### [Supplied records]
+ + + + + + +

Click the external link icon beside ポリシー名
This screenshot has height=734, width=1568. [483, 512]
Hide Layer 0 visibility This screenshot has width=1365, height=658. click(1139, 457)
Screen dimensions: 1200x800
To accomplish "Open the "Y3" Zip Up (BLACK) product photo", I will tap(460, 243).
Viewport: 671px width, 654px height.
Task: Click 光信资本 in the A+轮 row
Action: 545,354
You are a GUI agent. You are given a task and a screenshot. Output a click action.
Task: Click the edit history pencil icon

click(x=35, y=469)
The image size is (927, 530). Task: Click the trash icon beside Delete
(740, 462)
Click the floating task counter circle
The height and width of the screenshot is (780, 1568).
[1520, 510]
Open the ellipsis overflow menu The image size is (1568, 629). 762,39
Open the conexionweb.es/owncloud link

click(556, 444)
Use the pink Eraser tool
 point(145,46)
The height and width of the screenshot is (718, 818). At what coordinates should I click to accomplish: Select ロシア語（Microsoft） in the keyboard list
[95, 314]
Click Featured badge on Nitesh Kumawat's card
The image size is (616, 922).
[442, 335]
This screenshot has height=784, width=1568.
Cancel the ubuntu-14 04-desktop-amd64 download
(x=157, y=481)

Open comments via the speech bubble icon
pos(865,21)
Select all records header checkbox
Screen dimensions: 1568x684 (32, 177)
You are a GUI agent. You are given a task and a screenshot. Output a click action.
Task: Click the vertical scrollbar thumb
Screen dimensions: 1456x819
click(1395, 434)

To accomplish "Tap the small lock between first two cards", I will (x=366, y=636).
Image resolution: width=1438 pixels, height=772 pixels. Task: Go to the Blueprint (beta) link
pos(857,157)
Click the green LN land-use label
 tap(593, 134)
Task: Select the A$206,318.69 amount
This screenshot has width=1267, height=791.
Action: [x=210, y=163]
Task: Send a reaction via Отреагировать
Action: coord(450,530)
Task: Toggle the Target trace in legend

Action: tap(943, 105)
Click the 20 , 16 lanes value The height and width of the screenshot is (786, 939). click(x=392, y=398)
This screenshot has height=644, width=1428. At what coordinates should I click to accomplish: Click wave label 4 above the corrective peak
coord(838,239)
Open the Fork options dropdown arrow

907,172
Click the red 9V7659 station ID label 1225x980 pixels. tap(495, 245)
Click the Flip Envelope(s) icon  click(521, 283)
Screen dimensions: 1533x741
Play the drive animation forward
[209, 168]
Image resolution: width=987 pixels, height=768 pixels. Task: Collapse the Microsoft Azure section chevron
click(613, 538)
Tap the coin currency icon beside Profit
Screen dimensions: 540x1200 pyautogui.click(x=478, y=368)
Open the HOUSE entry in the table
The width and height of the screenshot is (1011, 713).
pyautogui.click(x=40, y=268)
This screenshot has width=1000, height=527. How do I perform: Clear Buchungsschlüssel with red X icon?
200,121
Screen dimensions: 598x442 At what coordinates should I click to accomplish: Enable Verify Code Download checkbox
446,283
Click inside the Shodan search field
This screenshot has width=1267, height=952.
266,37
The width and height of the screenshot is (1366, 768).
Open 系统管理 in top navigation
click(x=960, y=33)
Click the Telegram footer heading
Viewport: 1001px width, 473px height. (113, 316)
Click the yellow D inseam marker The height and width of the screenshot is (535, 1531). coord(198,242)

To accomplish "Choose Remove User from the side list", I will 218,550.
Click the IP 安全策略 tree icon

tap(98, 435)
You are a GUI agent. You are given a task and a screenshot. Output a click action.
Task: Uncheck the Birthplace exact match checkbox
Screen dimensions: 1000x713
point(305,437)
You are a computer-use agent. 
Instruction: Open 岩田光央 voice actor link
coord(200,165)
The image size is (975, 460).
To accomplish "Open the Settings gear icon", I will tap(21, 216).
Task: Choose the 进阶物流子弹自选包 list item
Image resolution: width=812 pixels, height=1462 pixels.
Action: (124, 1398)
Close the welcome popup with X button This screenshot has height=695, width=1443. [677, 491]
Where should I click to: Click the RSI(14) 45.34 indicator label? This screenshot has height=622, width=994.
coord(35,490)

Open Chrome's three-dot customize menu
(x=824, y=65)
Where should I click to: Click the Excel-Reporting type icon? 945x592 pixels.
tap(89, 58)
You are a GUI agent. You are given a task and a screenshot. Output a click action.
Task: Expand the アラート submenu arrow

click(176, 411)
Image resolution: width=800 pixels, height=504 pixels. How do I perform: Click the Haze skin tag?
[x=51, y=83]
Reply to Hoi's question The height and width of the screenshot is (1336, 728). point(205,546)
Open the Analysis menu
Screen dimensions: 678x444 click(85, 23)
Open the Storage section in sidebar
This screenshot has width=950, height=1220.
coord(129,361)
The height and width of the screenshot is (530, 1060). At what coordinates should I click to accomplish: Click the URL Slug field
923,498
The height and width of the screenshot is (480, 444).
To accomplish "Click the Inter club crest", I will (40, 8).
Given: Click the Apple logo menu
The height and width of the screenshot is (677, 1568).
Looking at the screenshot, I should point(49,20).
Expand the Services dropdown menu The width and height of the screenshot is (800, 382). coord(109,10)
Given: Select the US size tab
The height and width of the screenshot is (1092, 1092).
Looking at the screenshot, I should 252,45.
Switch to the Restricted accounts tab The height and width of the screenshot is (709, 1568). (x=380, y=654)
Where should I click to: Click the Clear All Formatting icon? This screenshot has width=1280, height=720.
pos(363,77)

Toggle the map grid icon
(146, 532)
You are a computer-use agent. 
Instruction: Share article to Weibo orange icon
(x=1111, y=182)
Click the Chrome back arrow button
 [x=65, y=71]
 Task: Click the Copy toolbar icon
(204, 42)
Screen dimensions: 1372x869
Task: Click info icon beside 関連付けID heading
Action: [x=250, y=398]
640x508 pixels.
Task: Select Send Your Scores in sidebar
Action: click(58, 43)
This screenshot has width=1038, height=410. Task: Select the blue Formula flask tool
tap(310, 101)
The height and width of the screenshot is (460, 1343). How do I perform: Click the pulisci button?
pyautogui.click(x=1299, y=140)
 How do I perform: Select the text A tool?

+ + + + + + +

### [What is required]
The answer must be a verbatim transcription of all the entries.

### [Final answer]
Click the external link icon beside ポリシー名
This screenshot has height=734, width=1568. [483, 512]
Hide Layer 0 visibility This screenshot has width=1365, height=658. click(1139, 457)
Screen dimensions: 1200x800
To accomplish "Open the "Y3" Zip Up (BLACK) product photo", I will tap(460, 243).
Viewport: 671px width, 654px height.
Task: Click 光信资本 in the A+轮 row
Action: 545,354
You are a GUI agent. You are given a task and a screenshot. Output a click action.
Task: Click the edit history pencil icon

click(x=35, y=469)
The image size is (927, 530). Task: Click the trash icon beside Delete
(740, 462)
Click the floating task counter circle
The height and width of the screenshot is (780, 1568).
[1520, 510]
Open the ellipsis overflow menu The image size is (1568, 629). 762,39
Open the conexionweb.es/owncloud link

click(556, 444)
Use the pink Eraser tool
 point(145,46)
The height and width of the screenshot is (718, 818). At what coordinates should I click to accomplish: Select ロシア語（Microsoft） in the keyboard list
[95, 314]
Click Featured badge on Nitesh Kumawat's card
The image size is (616, 922).
[442, 335]
This screenshot has height=784, width=1568.
Cancel the ubuntu-14 04-desktop-amd64 download
(x=157, y=481)

Open comments via the speech bubble icon
pos(865,21)
Select all records header checkbox
Screen dimensions: 1568x684 (32, 177)
You are a GUI agent. You are given a task and a screenshot. Output a click action.
Task: Click the vertical scrollbar thumb
Screen dimensions: 1456x819
click(1395, 434)

To accomplish "Tap the small lock between first two cards", I will (x=366, y=636).
Image resolution: width=1438 pixels, height=772 pixels. Task: Go to the Blueprint (beta) link
pos(857,157)
Click the green LN land-use label
 tap(593, 134)
Task: Select the A$206,318.69 amount
This screenshot has width=1267, height=791.
Action: [x=210, y=163]
Task: Send a reaction via Отреагировать
Action: coord(450,530)
Task: Toggle the Target trace in legend

Action: tap(943, 105)
Click the 20 , 16 lanes value The height and width of the screenshot is (786, 939). click(x=392, y=398)
This screenshot has height=644, width=1428. At what coordinates should I click to accomplish: Click wave label 4 above the corrective peak
coord(838,239)
Open the Fork options dropdown arrow

907,172
Click the red 9V7659 station ID label 1225x980 pixels. tap(495, 245)
Click the Flip Envelope(s) icon  click(521, 283)
Screen dimensions: 1533x741
Play the drive animation forward
[209, 168]
Image resolution: width=987 pixels, height=768 pixels. Task: Collapse the Microsoft Azure section chevron
click(613, 538)
Tap the coin currency icon beside Profit
Screen dimensions: 540x1200 pyautogui.click(x=478, y=368)
Open the HOUSE entry in the table
The width and height of the screenshot is (1011, 713).
pyautogui.click(x=40, y=268)
This screenshot has width=1000, height=527. How do I perform: Clear Buchungsschlüssel with red X icon?
200,121
Screen dimensions: 598x442 At what coordinates should I click to accomplish: Enable Verify Code Download checkbox
446,283
Click inside the Shodan search field
This screenshot has width=1267, height=952.
266,37
The width and height of the screenshot is (1366, 768).
Open 系统管理 in top navigation
click(x=960, y=33)
Click the Telegram footer heading
Viewport: 1001px width, 473px height. (113, 316)
Click the yellow D inseam marker The height and width of the screenshot is (535, 1531). coord(198,242)

To accomplish "Choose Remove User from the side list", I will 218,550.
Click the IP 安全策略 tree icon

tap(98, 435)
You are a GUI agent. You are given a task and a screenshot. Output a click action.
Task: Uncheck the Birthplace exact match checkbox
Screen dimensions: 1000x713
point(305,437)
You are a computer-use agent. 
Instruction: Open 岩田光央 voice actor link
coord(200,165)
The image size is (975, 460).
To accomplish "Open the Settings gear icon", I will tap(21, 216).
Task: Choose the 进阶物流子弹自选包 list item
Image resolution: width=812 pixels, height=1462 pixels.
Action: (124, 1398)
Close the welcome popup with X button This screenshot has height=695, width=1443. [677, 491]
Where should I click to: Click the RSI(14) 45.34 indicator label? This screenshot has height=622, width=994.
coord(35,490)

Open Chrome's three-dot customize menu
(x=824, y=65)
Where should I click to: Click the Excel-Reporting type icon? 945x592 pixels.
tap(89, 58)
You are a GUI agent. You are given a task and a screenshot. Output a click action.
Task: Expand the アラート submenu arrow

click(176, 411)
Image resolution: width=800 pixels, height=504 pixels. How do I perform: Click the Haze skin tag?
[x=51, y=83]
Reply to Hoi's question The height and width of the screenshot is (1336, 728). point(205,546)
Open the Analysis menu
Screen dimensions: 678x444 click(85, 23)
Open the Storage section in sidebar
This screenshot has width=950, height=1220.
coord(129,361)
The height and width of the screenshot is (530, 1060). At what coordinates should I click to accomplish: Click the URL Slug field
923,498
The height and width of the screenshot is (480, 444).
To accomplish "Click the Inter club crest", I will (40, 8).
Given: Click the Apple logo menu
The height and width of the screenshot is (677, 1568).
Looking at the screenshot, I should point(49,20).
Expand the Services dropdown menu The width and height of the screenshot is (800, 382). coord(109,10)
Given: Select the US size tab
The height and width of the screenshot is (1092, 1092).
Looking at the screenshot, I should 252,45.
Switch to the Restricted accounts tab The height and width of the screenshot is (709, 1568). (x=380, y=654)
Where should I click to: Click the Clear All Formatting icon? This screenshot has width=1280, height=720.
pos(363,77)

Toggle the map grid icon
(146, 532)
You are a computer-use agent. 
Instruction: Share article to Weibo orange icon
(x=1111, y=182)
Click the Chrome back arrow button
 [x=65, y=71]
 Task: Click the Copy toolbar icon
(204, 42)
Screen dimensions: 1372x869
Task: Click info icon beside 関連付けID heading
Action: [x=250, y=398]
640x508 pixels.
Task: Select Send Your Scores in sidebar
Action: click(58, 43)
This screenshot has width=1038, height=410. Task: Select the blue Formula flask tool
tap(310, 101)
The height and width of the screenshot is (460, 1343). How do I perform: Click the pulisci button?
pyautogui.click(x=1299, y=140)
 How do I perform: Select the text A tool?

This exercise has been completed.